Rowland Taylor practices a disciplined approach to value-investing with an eye first to the downside.

Competitive Advantages

Small size:

We’re able to analyze and invest in companies often below the size and/or volume threshold that would be material to many institutional investors. We’re able to establish full positions in neglected or under-followed securities.

Long term perspective:

We’re willing to hold investments where significant value realization is more than a year off. We believe that patience can be as important as intellect.

Concentrated portfolio:

We limit our portfolio to 8 to 15 positions, so that we have the focus and flexibility to pursue the most compelling opportunities. Our largest position can be as much as 20% of the total portfolio, and positions of 7% are quite common.

Investment Principles:

  1. Asset value is based upon the future free cash flows generated by a business discounted back at a risk-adjusted rate of investment.
  2. We do not use leverage. Half of achieving victory is avoiding disaster.
  3. We adhere to a real return hurdle on individual securities, and we measure our portfolio performance relative to the S&P 500 on a 2 year running average. Should the market experience a period of extremely high valuation, we may find ourselves largely holding cash or cash equivalents.
  4. A holding period of 3 or more years can offer superior investing opportunities unavailable to other investors. Investors that measure success in quarters or a single year will often be victim to market sentiment and subsequent redemptions – even if an investment’s thesis is still intact.
  5. A “margin of safety” protects against principal loss. A margin of safety is typically found in one of either two forms: asset quality or price. Principal loss is the most damaging investment outcome in building a compounding machine.
  6. We define high quality companies with high quality management as Irreplaceable. Irreplaceable companies increase in value over time, becoming their own catalyst to value realization.
  7. We define risk as the permanent loss of capital.
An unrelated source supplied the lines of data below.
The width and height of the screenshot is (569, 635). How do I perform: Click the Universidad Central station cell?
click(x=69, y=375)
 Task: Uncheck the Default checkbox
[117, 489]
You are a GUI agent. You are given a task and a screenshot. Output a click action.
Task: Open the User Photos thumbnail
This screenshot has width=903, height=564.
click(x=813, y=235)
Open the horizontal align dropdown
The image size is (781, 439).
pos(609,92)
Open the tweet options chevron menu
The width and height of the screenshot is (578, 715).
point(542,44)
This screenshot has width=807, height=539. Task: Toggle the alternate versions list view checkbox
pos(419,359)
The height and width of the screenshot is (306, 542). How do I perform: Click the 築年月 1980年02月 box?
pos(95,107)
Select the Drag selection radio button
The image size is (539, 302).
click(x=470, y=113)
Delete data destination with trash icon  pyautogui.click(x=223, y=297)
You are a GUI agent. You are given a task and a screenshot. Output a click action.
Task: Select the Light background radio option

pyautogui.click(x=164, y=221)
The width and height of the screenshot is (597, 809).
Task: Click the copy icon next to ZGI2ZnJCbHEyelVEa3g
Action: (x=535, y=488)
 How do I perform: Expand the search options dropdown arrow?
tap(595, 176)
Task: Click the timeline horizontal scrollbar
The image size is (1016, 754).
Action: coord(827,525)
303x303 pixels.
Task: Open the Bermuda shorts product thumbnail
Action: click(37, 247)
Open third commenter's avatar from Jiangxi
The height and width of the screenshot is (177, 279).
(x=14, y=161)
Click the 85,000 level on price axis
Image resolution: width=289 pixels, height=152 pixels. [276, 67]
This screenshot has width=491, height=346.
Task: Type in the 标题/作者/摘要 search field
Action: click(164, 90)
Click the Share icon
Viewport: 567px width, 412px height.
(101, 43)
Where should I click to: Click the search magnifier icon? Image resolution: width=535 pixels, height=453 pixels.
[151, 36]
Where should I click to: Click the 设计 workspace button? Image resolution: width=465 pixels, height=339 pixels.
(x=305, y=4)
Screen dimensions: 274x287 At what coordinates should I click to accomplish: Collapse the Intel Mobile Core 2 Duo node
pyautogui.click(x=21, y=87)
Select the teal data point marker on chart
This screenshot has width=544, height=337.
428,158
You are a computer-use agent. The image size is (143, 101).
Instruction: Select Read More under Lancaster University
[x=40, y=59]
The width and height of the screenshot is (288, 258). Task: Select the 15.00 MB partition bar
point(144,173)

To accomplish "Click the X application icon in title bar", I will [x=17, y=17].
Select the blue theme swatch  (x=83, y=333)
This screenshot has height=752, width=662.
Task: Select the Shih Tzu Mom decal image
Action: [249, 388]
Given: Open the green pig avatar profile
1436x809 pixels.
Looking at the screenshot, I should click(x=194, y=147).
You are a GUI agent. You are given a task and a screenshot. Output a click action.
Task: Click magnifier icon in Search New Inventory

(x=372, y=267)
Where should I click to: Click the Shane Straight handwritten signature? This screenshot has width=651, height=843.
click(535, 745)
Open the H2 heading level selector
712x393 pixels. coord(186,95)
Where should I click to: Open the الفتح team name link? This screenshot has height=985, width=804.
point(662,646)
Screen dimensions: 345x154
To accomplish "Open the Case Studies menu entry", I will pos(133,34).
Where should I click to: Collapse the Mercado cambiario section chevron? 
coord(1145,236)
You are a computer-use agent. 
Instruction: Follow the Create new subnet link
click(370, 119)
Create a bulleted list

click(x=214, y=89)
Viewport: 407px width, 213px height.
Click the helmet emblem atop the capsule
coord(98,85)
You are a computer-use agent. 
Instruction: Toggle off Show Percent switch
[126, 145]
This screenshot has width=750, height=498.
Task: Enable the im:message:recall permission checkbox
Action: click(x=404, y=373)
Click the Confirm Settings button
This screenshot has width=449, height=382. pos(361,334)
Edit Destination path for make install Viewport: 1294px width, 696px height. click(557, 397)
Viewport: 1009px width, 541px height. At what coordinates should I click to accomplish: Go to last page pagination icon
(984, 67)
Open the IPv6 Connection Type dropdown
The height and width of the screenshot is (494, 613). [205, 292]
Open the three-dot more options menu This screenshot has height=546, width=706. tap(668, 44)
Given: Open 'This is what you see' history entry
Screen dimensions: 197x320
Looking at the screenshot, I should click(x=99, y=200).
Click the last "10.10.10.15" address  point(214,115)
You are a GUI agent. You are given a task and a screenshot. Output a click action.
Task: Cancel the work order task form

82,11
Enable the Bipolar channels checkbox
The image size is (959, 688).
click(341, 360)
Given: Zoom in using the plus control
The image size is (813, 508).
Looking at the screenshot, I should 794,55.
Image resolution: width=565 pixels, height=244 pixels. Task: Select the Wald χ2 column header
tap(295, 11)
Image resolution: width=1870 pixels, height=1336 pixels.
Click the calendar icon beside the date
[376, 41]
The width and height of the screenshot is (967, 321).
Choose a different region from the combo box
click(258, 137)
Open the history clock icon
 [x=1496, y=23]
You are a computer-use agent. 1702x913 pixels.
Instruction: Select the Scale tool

Investment risk is a function of the knowledge of a business, not stock price volatility.
  8. Diversification can decrease exposure to a certain scenario or set of related outcomes. In this manner, it can decrease risk. Diversification can also decrease depth of understanding in individual investments due to sheer number of total investments. In this manner, diversification can actually increase risk. We seek to minimize our risk through moderately diversified but well-understood investments.
  9. Holding a concentrated portfolio (8-15 positions) allows us gain much of the benefit of diversification and enhances our focus, but it comes with additional price volatility.
  10. Portfolio allocation is just as important a skill as security analysis.


Macro-economic Context

  1. At a late stage in the long-term credit cycle, politicians will be faced with addressing national debt via three broad choices: austerity, inflation, or default. For democratic nations that can issue debt in their own currency (fiat systems), inflation will be the most politically palatable tax on its citizens.
  2. Current treasury yields are artificially low, and they therefore don’t accurately represent a historical or likely future alternative rate of risk free return.
  3. At best, we expect treasury yields to regress towards the historical mean over the long term future (20+ years). At worst, we expect some degree of creeping inflation as easy money policies throughout the world lead to their likely end.
  4. High free cash flowing companies with limited physical assets and a high degree of pricing power are a terrific inflation hedge.
  5. As fiat money systems are pushed towards excess and “broken” by inflation, commodity money is often reinstated in part or whole. The cycle then continues until commodity money is “broken” in part or whole – typically via deflation.
  6. We don’t invest on macro-economic theses, but we believe context sharpens bottom-up understanding.